Each year the most highly-touted prospects are taken as high-risk, high-reward gambles on draft day in fantasy hockey. The 2015-16 season had the most exciting rookie classes in years that drastically changed the fantasy hockey landscape.
Both the sure-thing and unanticipated prospects left big impressions on fantasy managers. Knowing when to take young players that have tons of potential after big rookie years is an important part to anyone’s draft day strategy.
But there are a few things you should keep in mind before the pre-draft rankings come out this offseason for the most compelling sophomores in fantasy hockey.
Connor McDavid, Edmonton Oilers
It’s hard to think of a rookie season that had a bigger spotlight on it than McDavid’s did. After a hot start that resulted in him being named the rookie of the month in October, McDavid suffered a collarbone injury that cut his year in half. But that wasn’t enough to stop him from being a Calder finalist with his 48 points in 45 games.
Is it too early to consider him one of fantasy’s elite? Probably, but McDavid living up to the hype last season means he will be drafted among the best of the best in fantasy.
Don’t be surprised to see McDavid going late in the first round or at the top of the second in some mock drafts. He may still be a teenager, but his talent is undeniable and Edmonton has a few interesting players they can put around him.
Those managers that draft him should expect outstanding power play production and big assist numbers from the Oilers’ top center next season.
Jack Eichel, Buffalo Sabres
Eichel shouldn’t be a first or second round pick like McDavid, but he should go earlier than he went last season on draft day. Eichel’s power play numbers, 238 shots, and 56 points on a struggling Sabres team will tempt many managers to go off the board and take him early in the draft.

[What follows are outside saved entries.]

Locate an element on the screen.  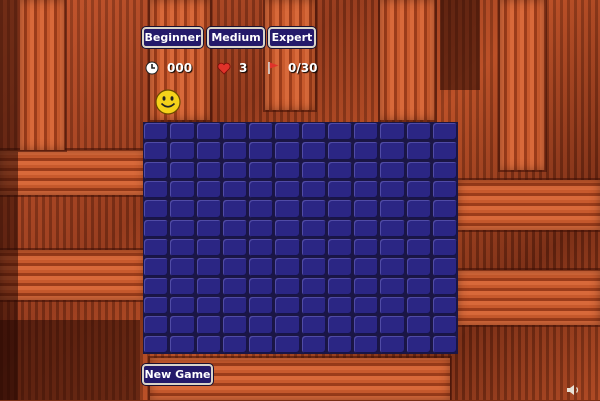
beginner-button: Beginner is located at coordinates (172, 38).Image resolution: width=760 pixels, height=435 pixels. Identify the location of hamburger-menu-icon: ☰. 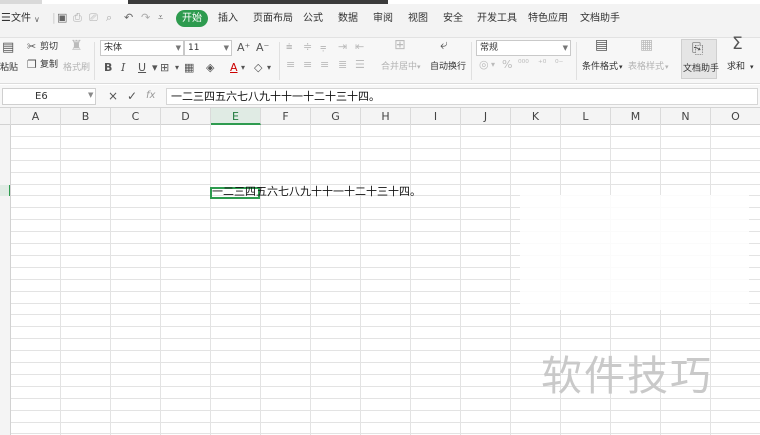
(6, 18).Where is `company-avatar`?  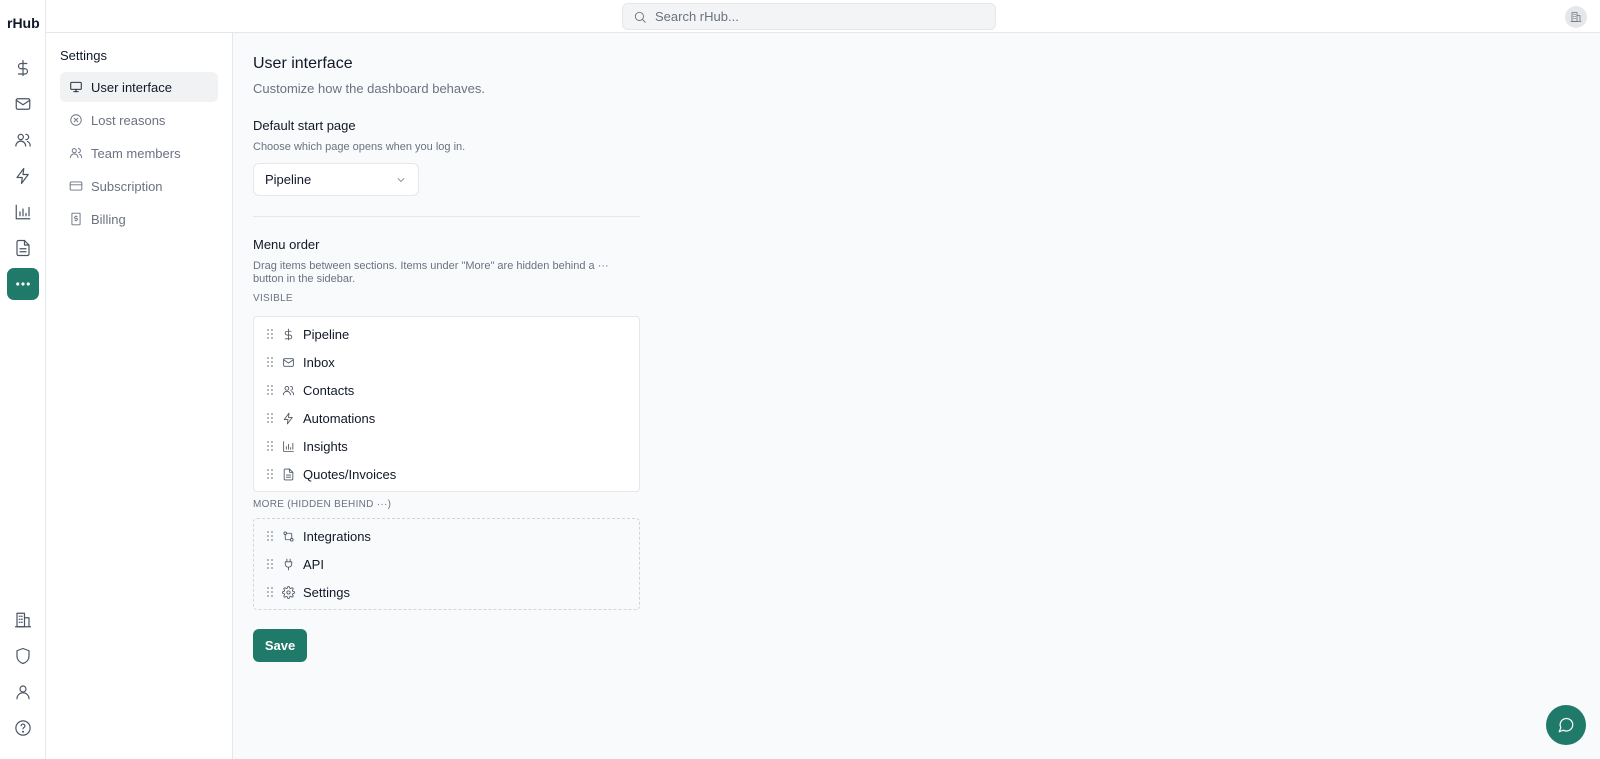 company-avatar is located at coordinates (1576, 17).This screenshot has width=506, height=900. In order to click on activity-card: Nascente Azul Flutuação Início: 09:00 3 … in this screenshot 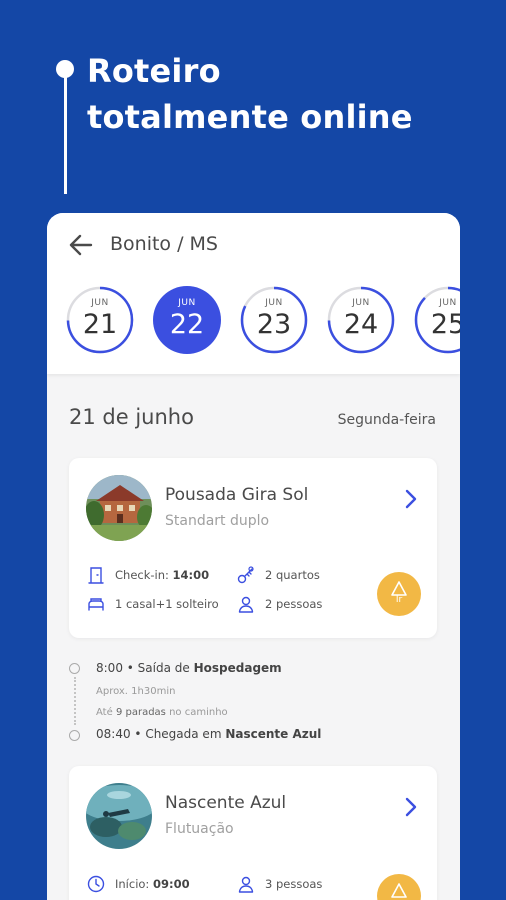, I will do `click(253, 833)`. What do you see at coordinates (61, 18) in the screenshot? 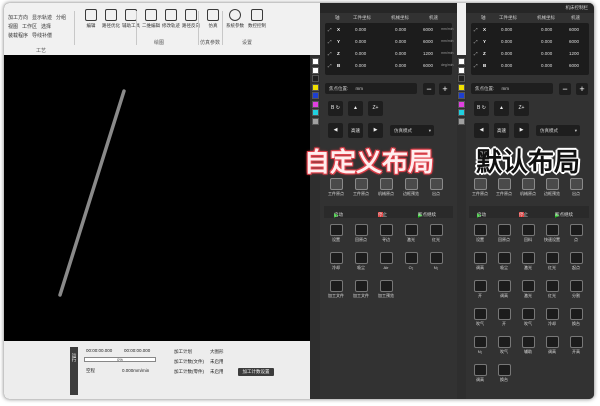
I see `ribbon-item: 分组` at bounding box center [61, 18].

Don’t be seduced by his potential alone. Eichel will be great next season, but he’s a long shot to become one of fantasy’s elite centers next year.
Buffalo’s top young player should have his value on draft day dragged down because of the depth at his position and because he is bound to have bad plus-minus numbers with the Sabres. Still, his 21 power play points can’t be ignored, and his chemistry with Sam Reinhart make him a low-risk, high-reward center to grab if he is drafted after most of the big names are snagged.
Artemi Panarin, Chicago Blackhawks
Panarin might be the most interesting sophomore player on the board for two reasons. The first thing to consider is that he played on a line with fantasy hockey’s best player last year, which played a big part in Panarin’s head turning 77 point season.
And secondly, although he was a rookie in the NHL, the KHL import was 24 last season which made for imperfect comparisons to his peers in the rookie class. Clearly, Panarin is a special player…but just how good is he?
Panarin will be hard-pressed to match his 30 goal, 16 percent shooting percentage rookie season as a sophomore.
Expecting him to surpass 80 points next season might be setting yourself up for a major disappointment, but Panarin will be a top-10 left winger on draft day. His counting stats and the team he plays for will make him a can’t-miss winger early in the draft.
Shayne Gostisbehere, Philadelphia Flyers
“Ghost Bear” has Flyers fans very excited, and for good reason. While averaging a little over 20 minutes of ice time a night, the 23-year-old defenseman scored 46 points in 64 games. What most people are going to be thinking about on draft day are the 17 goals he scored as a rookie and what kind of numbers he can put up in a full season on a Flyers team that should be better than it was in 2015-16.
A healthy Gostisbehere will become one of the top-100 players in fantasy next season. His ability to create offense both at even strength and on the power play means his name should top your list after the first half dozen or so elite names are taken.